AUFGABENSTELLUNG
Schreibe den Kommentar über hochverarbeitete Lebensmittel von „Ihrer Ansicht nach“ bis einschließlich „aussagekräftig er ist.“ neu und setze dabei „Politisierung“ an die Stelle von „Ideologisierung“.

TEXTAUSZUG
KOMMENTAR | Hochverarbeitete Lebensmittel, die lange haltbar sind und gut schmecken – zu gut, um wahr zu sein? Kritikern zufolge gehören sie in die Tonne. Warum das falsch ist.
Speisen jenseits von Pellkartoffeln und Knabbergemüse benötigen gerne auch mal etwas mehr Zutaten und Zubereitungsschritte. Was beim Kochen am heimischen Herd in der Regel als Zeichen gehobener Esskultur gilt, ist in bereits zubereiteten Gerichten aus dem Supermarktregal verpönt. Die gelten nämlich als hochverarbeitet, was einem verbreiteten Narrativ zufolge gleichzusetzen ist mit künstlich, industriell und schlecht für die Gesundheit.
Rein und natürlich sollen die Produkte sein – hauptsache, man rührt sie erst zu Hause zusammen. Am Begriff „hochverarbeitete Lebensmittel“ scheiden sich die Geister. Die einen verteufeln grundsätzlich alles, was von den Fließbändern der Lebensmittelindustrie flutscht. Die Allianz reicht von Carlos Monteiro, dem brasilianischen Erfinder der NOVA-Klassifikation rein nach Verarbeitungsgrad bis hin zu mediengängigen Ernährungs-Gurus, die mit ihren Klageschriften über die geldgeile Nahrungsmittelindustrie vermutlich ansehnliche Vermögen scheffeln.
Die anderen betonen, dass weder Prozessierungsgrad noch Zutatenmenge entscheidend sind, sondern die Art und Qualität der Zutaten selbst. Das liegt ja eigentlich auch auf der Hand: So sind ein paar Löffel pures Schweinfett und eine Hand voll Bittermandeln zwar rein und natürlich, aber bestimmt nicht bekömmlich, vom Knollenblätterpilz oder anderen Giften ganz zu schweigen. Vollkornbrot dagegen ist hochgelobt – und hochverarbeitet.
Zu den Kritikern des Begriffs „hochverarbeitete Lebensmittel“ oder „ultraprocessed food“ (UPF) gehören etwa Hannelore Daniel, ehemalige Professorin für Ernährungsphysiologie an der TU München und Thomas Henle, Professor für Lebensmittelchemie an der TU Dresden. Sie haben kürzlich in einem offenen Brief Dampf abgelassen: Die NOVA-Klassifikation sei ein „wissenschaftlich völlig unfundiertes Bewertungssystem“, weshalb sie in den Ernährungstipps der Fachgesellschaften auch keine Rolle spiele.
Ihrer Ansicht nach ging es Monteiro primär um Industriekritik und weniger um die wirklichen Gesundheitsrisiken. Sie schreiben: „Tatsächlich sehen wir hier Tendenzen einer Ideologisierung im Bereich der Lebensmittel- und Ernährungswissenschaften, verbunden mit konkreten Anzeichen der Wissenschaftsleugnung.“ Daniel und Henle beklagen auch, dass der Begriff „hochverarbeitete Lebensmittel“ unkritisch in wissenschaftlichen Studien verwendet wird, obwohl die jeweiligen Autoren wüssten, wie wenig aussagekräftig er ist.

DATENSATZAUSZÜGE
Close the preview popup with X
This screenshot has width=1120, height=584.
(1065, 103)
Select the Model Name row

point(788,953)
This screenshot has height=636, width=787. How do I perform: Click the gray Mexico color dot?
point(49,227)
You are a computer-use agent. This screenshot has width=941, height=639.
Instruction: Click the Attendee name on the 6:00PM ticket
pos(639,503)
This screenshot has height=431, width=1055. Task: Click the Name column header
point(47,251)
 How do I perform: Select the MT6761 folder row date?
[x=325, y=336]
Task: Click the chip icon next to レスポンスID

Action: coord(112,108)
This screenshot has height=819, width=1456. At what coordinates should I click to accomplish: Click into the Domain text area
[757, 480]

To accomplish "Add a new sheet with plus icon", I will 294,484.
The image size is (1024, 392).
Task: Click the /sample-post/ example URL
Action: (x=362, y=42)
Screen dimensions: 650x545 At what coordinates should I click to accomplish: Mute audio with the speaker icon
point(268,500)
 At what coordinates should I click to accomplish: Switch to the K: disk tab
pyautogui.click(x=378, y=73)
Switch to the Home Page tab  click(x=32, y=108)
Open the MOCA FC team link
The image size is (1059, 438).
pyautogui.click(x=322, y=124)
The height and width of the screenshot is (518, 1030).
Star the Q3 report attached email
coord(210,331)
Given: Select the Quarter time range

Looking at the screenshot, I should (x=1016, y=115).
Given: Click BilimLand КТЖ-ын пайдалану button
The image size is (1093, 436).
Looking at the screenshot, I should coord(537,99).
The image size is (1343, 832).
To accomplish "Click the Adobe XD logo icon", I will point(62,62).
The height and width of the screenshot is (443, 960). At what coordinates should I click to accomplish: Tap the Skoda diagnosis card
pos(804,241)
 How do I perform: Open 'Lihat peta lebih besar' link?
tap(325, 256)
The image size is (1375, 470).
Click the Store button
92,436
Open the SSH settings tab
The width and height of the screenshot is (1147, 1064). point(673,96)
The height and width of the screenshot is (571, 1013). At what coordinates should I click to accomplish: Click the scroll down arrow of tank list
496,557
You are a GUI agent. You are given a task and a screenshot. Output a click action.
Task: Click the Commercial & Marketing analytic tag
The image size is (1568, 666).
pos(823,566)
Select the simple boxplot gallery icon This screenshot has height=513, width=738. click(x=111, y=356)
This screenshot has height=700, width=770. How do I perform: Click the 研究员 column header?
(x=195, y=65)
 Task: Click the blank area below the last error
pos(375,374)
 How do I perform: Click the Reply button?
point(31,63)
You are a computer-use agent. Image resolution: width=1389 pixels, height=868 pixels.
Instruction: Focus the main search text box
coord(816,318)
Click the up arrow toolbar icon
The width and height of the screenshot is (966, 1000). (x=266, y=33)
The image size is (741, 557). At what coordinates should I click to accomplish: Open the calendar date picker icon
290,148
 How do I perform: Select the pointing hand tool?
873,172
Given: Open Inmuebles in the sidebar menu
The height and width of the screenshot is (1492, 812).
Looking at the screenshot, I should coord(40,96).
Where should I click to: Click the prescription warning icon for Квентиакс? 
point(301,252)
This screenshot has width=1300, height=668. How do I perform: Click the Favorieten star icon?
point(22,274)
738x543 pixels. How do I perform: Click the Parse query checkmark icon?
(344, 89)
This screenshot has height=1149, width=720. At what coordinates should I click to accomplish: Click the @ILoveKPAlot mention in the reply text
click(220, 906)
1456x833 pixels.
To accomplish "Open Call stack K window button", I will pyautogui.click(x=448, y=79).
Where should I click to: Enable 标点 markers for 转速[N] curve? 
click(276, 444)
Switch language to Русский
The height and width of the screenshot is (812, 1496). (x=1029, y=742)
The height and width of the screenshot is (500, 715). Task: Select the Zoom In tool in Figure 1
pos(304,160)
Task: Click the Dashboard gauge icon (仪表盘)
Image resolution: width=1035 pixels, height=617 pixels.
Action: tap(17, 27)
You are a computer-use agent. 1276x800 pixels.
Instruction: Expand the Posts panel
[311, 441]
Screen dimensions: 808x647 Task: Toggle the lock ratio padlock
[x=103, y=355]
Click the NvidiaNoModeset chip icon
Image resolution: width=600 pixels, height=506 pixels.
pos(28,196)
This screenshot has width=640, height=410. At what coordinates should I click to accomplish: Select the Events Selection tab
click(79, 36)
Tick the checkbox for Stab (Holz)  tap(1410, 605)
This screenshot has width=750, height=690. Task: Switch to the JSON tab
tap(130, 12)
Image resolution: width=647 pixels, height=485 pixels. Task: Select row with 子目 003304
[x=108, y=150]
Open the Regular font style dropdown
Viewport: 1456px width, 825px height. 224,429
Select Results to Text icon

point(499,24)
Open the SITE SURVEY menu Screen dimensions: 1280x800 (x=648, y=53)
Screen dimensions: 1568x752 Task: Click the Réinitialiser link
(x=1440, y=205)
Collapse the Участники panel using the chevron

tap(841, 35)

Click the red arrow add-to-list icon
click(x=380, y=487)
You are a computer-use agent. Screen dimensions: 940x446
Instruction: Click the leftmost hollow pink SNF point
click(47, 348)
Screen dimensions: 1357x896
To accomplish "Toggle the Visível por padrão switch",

LÖSUNG
Ihrer Ansicht nach ging es Monteiro primär um Industriekritik und weniger um die wirklichen Gesundheitsrisiken. Sie schreiben: „Tatsächlich sehen wir hier Tendenzen einer Politisierung im Bereich der Lebensmittel- und Ernährungswissenschaften, verbunden mit konkreten Anzeichen der Wissenschaftsleugnung.“ Daniel und Henle beklagen auch, dass der Begriff „hochverarbeitete Lebensmittel“ unkritisch in wissenschaftlichen Studien verwendet wird, obwohl die jeweiligen Autoren wüssten, wie wenig aussagekräftig er ist.